Wintertime Infiltration and Snowmelt Processes of Black Spruce Peatlands in the Boreal Plain

Tuesday, December 5, 2017: 11:00 a.m.
101 AB (Music City Center)
Toomas Parratt , Department of Civil, Geological and Environmental Engineering, University of Saskatchewan, Saskatoon, SK, Canada

Understanding surface water groundwater interactions within the Boreal Plains is vital to reclaiming peatlands within Alberta’s Athabasca Oil Sands. After multiple years of field observations, it became apparent that many of the long held assumptions regarding wintertime hydrology and groundwater infiltration were false, especially within the peatlands. During the wintertime, it was discovered that the biological activity of the black spruce trees warmed the subsurface soil beneath the snowpack and thus prevented the ground from freezing. Further multiple wintertime events were observed where canopy snowmelt would directly infiltrate into the peat and not accumulate within the snowpack or sublimate as previously believed.

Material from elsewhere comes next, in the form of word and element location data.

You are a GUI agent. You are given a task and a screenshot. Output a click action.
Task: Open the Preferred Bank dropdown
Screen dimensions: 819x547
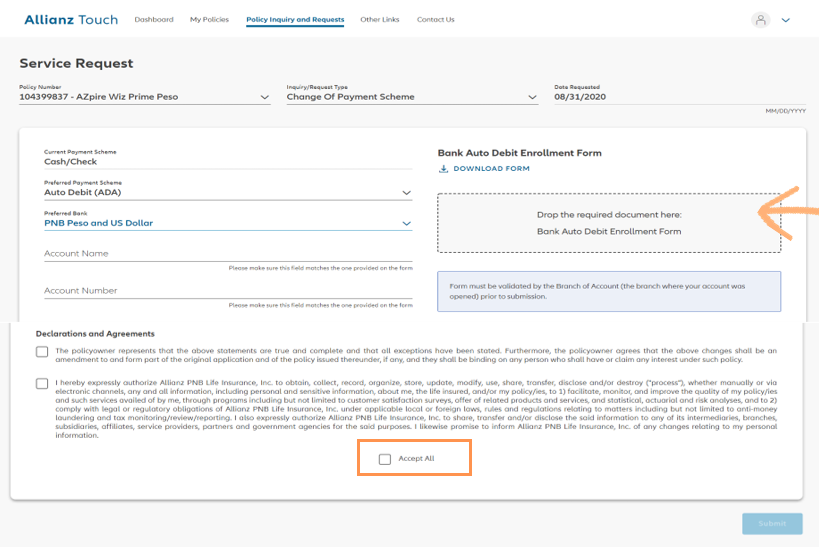(406, 223)
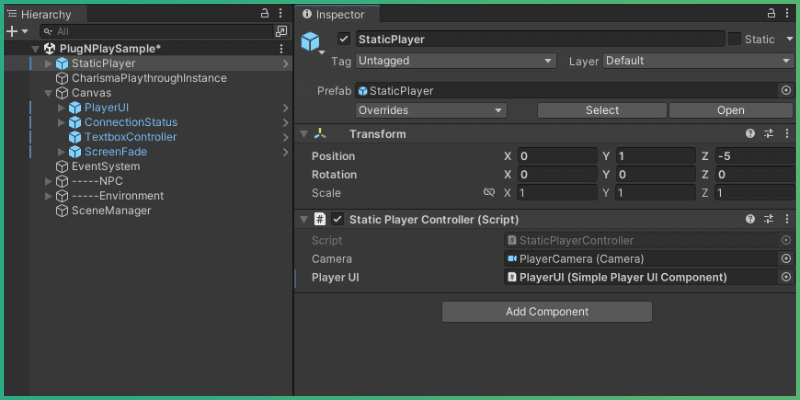
Task: Click the Scale constrain proportions link icon
Action: (x=489, y=193)
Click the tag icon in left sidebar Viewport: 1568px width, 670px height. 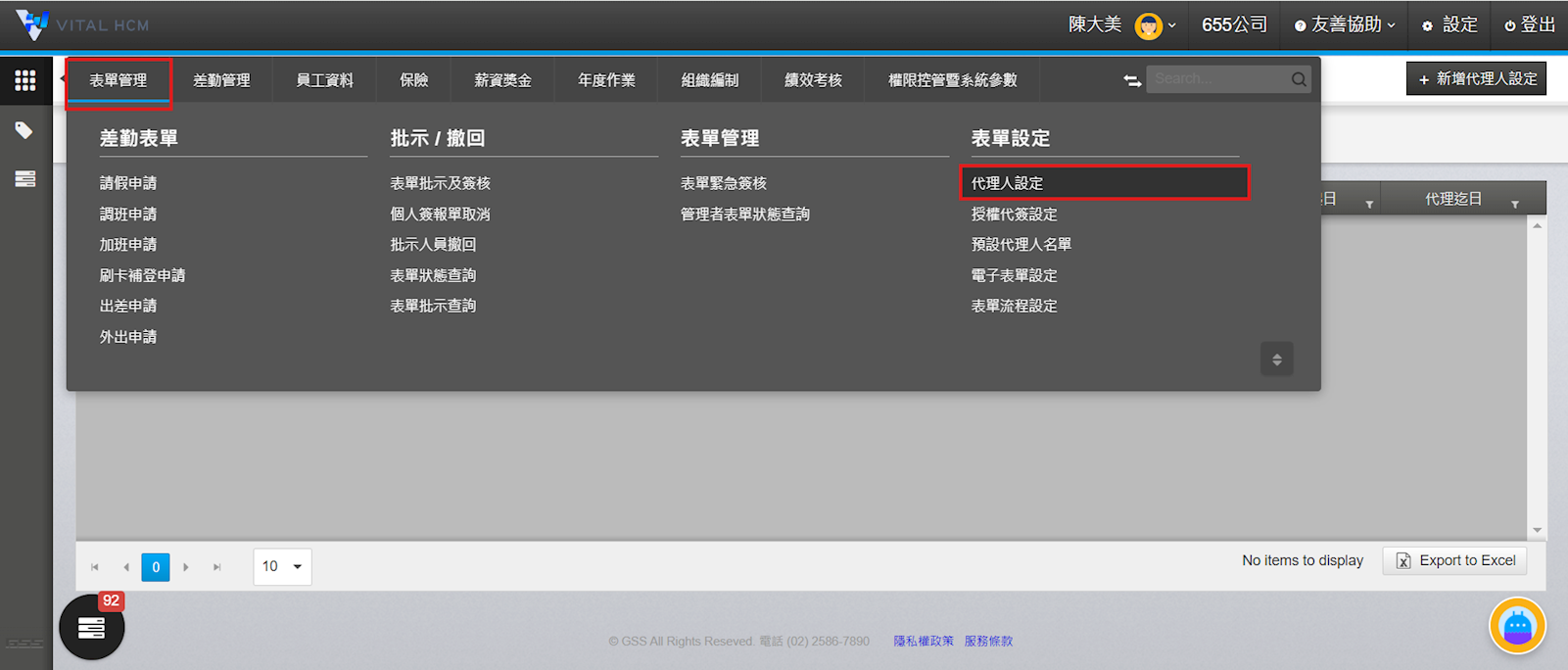24,130
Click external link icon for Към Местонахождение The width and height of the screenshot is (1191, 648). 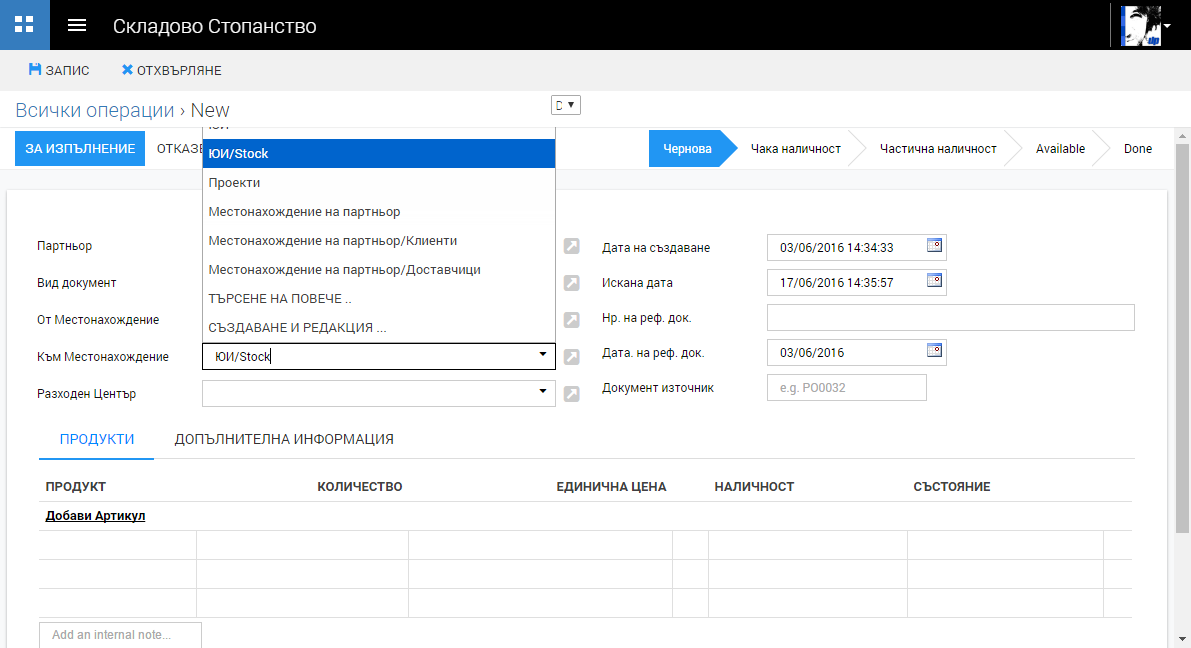(571, 357)
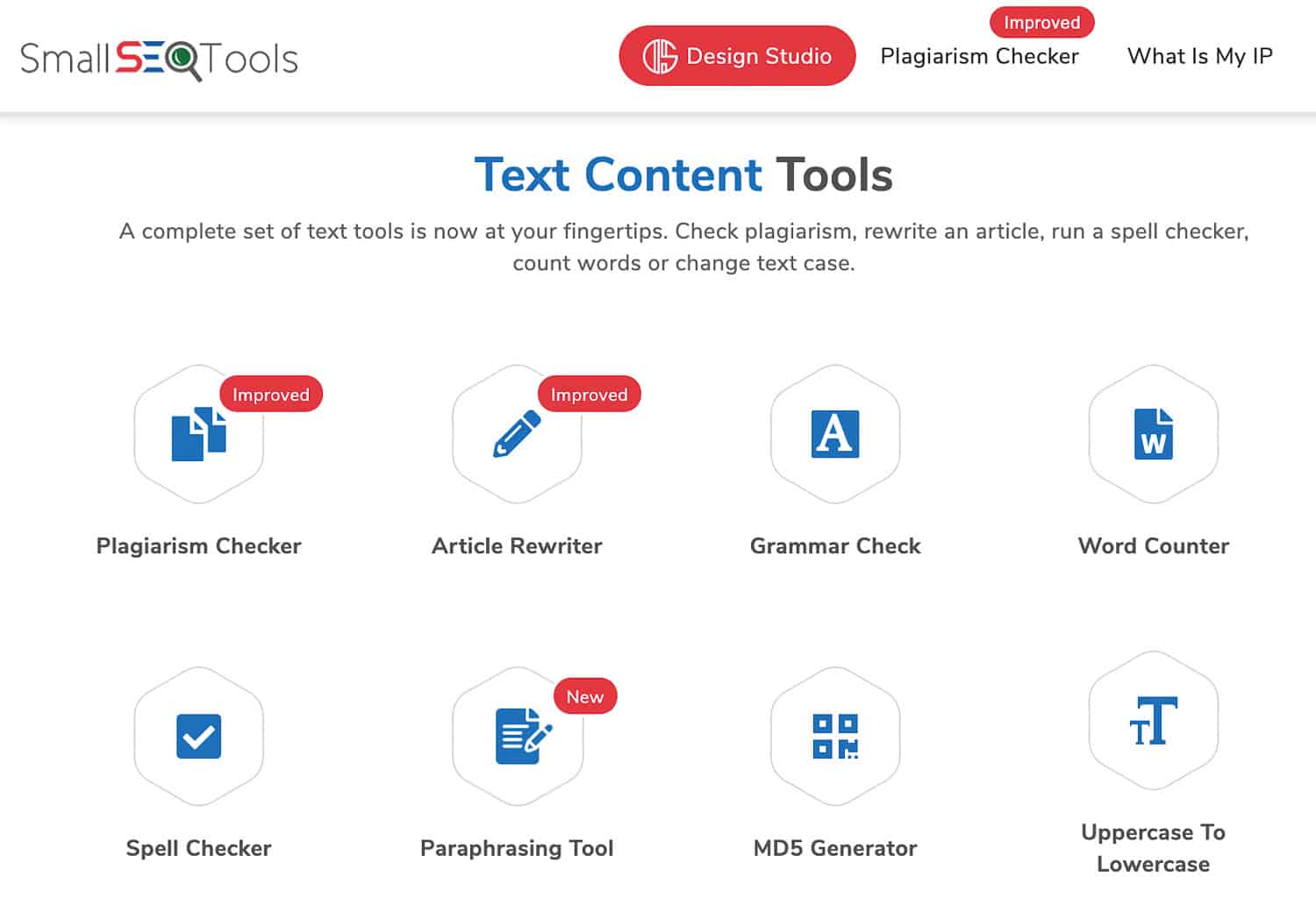Click the Word Counter document icon
Image resolution: width=1316 pixels, height=905 pixels.
click(1153, 433)
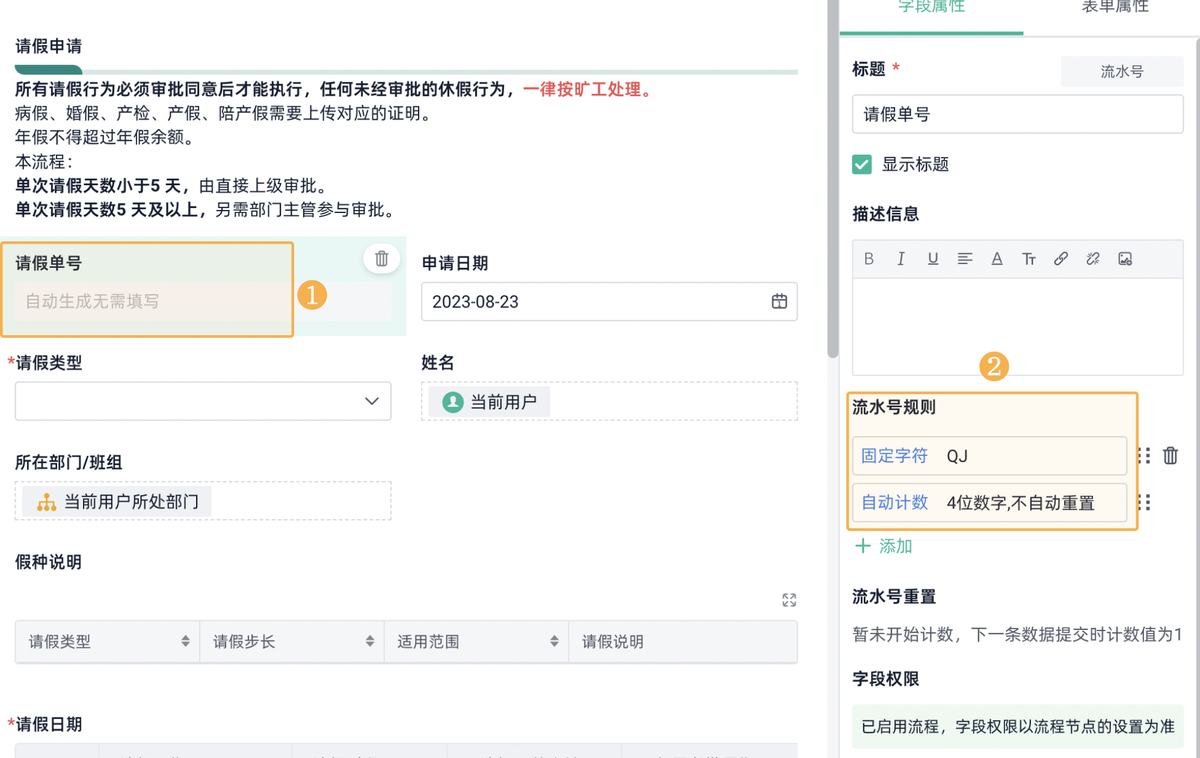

A conceptual model of how black spruce trees impact the winter hydrology of peatlands will be presented. The importance of incorporating ecology into physically based model which simulate the interactions between surface water and groundwater will be discussed. Brief modeling examples using the USDA Simultaneous Heat and Water (SHAW) model will be used to demonstrate the differences in groundwater recharge between black spruce, lodgepole pine, and burnt forested ecosites, including the additional processes that are required to properly simulate black spruce peatlands. Finally the importance of ecohydrology will be emphasised by demonstracting how simulating groundwater infiltration under varying tree species will provide reclamation specialists an important tool for designing future peatlands.

Slides in PDF
Toomas Parratt, Department of Civil, Geological and Environmental Engineering, University of Saskatchewan, Saskatoon, SK, Canada
Toomas completed his Bachelor of Civil Engineering (Environmental Stream) at McMaster University in 2007 and graduated from Lakehead University in 2012 with a M.Sc. in Forest Science. He is currently pursuing a Ph.D. in Environmental Engineering with an interest in tailing pond reclamation in Alberta’s oil sands with the FORWARD III project. His studies are focused on the effects Black Spruce trees have on surface water groundwater interactions, including wintertime infiltration.